Deteksi Protein. Protein yang ada pada tiap tabung dideteksi secara spektrofotometri dengan pengukuran absorban tanpa pewarnaan pada panjang gelombang 280 nm (Harris 1991). Metode ini mengukur asam amino triptofan dan tirosina pada sampel. Triptofan dan tirosina memiliki absorban maksimum pada 280 nm (Analytik Jena 2007).

Pengukuran Bobot Molekul. Sampel enzim dipisahkan berdasarkan bobot molekulnya menggunakan elektroforesis SDS-PAGE modifikasi metode Laemmli (1970) yang umum digunakan dalam pengujian protein. Konsentrasi akrilamida yang digunakan pada gel pemisah adalah sebesar

15% dan dilarutkan dalam bufer 1.5 M Tris pH 8.8. Gel dicetak dan dibiarkan mendingin, kemudian ditambahkan gel penahan. Gel penahan mengandung 4% akrilamida yang dilarutkan menggunakan bufer 0.5 M Tris pH 6.8. Gel dibiarkan mendingin dan siap digunakan untuk elektroforesis.

Sampel sebanyak 20 µL ditambahkan 20 µL bufer sampel yang mengandung 2-merkaptoetanol kemudian dipanaskan pada suhu 100°C selama 4 menit. Sampel kemudian dimasukkan ke dalam sumur sebanyak 30 µL. Sebanyak 5 µL penanda dimasukkan ke dalam sumur. Gel kemudian dialiri listrik pada tegangan 200 V selama 150 menit. Gel yang telah selesai melalui elektroforesis kemudian diwarnai dengan larutan pewarna selama minimal 6 jam. Larutan pewarna yang digunakan adalah campuran 1.0 g Coomasie Brilliant Blue R-250, 450 mL etanol, dan 100 mL asam asetat glasial. Larutan diaduk dan ditera dengan akuades hingga volum 1000 mL.

Warna biru yang berlebihan akibat pewarnaan kemudian dicuci beberapa kali hingga didapatkan pita protein berwarna biru dengan latar gel yang tidak berwarna. Larutan pencuci yang digunakan adalah campuran 100 mL metanol dan 100 mL asam asetat glasial. Larutan diaduk dan ditera menggunakan akuades hingga volum 1000 mL.
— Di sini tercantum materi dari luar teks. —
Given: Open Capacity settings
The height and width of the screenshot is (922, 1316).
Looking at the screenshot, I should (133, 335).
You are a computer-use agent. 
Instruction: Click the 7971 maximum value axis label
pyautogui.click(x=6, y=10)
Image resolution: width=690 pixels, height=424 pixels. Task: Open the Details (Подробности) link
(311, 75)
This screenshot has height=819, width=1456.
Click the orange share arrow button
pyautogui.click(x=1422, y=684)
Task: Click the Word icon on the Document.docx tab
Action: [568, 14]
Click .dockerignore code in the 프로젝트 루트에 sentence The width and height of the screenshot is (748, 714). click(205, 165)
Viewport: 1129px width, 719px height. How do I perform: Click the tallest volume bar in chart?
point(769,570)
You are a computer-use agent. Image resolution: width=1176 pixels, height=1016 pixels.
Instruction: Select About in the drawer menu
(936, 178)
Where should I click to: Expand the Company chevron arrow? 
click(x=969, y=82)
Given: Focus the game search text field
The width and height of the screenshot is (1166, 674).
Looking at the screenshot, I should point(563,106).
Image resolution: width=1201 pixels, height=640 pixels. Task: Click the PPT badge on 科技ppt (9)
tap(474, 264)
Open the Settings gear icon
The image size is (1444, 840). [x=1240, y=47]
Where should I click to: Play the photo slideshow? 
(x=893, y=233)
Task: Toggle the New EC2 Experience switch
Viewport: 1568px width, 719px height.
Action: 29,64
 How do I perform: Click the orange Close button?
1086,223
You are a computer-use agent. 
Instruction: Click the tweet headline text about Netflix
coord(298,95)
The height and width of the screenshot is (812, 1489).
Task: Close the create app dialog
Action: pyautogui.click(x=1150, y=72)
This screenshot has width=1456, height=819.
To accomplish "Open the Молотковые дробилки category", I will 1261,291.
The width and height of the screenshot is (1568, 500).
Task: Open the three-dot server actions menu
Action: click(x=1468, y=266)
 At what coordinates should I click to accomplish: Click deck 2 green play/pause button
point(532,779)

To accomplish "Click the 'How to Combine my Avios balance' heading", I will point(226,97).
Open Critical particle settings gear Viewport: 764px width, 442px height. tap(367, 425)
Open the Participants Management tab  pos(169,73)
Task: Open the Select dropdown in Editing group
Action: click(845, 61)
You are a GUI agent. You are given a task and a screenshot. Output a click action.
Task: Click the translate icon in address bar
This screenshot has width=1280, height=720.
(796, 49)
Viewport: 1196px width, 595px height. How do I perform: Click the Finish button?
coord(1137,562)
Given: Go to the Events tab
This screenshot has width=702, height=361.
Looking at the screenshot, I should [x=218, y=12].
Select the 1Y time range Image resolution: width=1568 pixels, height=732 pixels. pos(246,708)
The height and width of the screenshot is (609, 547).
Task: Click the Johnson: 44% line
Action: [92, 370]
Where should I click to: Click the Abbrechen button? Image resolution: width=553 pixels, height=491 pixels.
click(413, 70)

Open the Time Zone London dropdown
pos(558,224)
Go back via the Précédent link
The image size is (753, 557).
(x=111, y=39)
Analisis Konsentrasi Protein.

Konsentrasi protein ditentukan dengan metode Bradford (1976). Disiapkan dua buah tabung reaksi dan masing-masing diisi 1 mL akuades dan 1 mL pereaksi Bradford. Tabung pertama diisi 100 µL enzim dan tabung kedua diisi 100 µL air sebagai blanko. Disiapkan delapan buah tabung dan diisi 1 mL akuades dan 1 mL pereaksi Bradford lalu ditambahkan 100 µL standar BSA fraksi V dengan konsentrasi antara 0.025 hingga 0.2 m m . Setiap tabung diamati absorbannya pada 595 nm. Absorban larutan sampel diplotkan pada kurva standar yang diperoleh dari plot tabung-tabung berisi larutan standar sehingga didapatkan konsentrasi protein sampel.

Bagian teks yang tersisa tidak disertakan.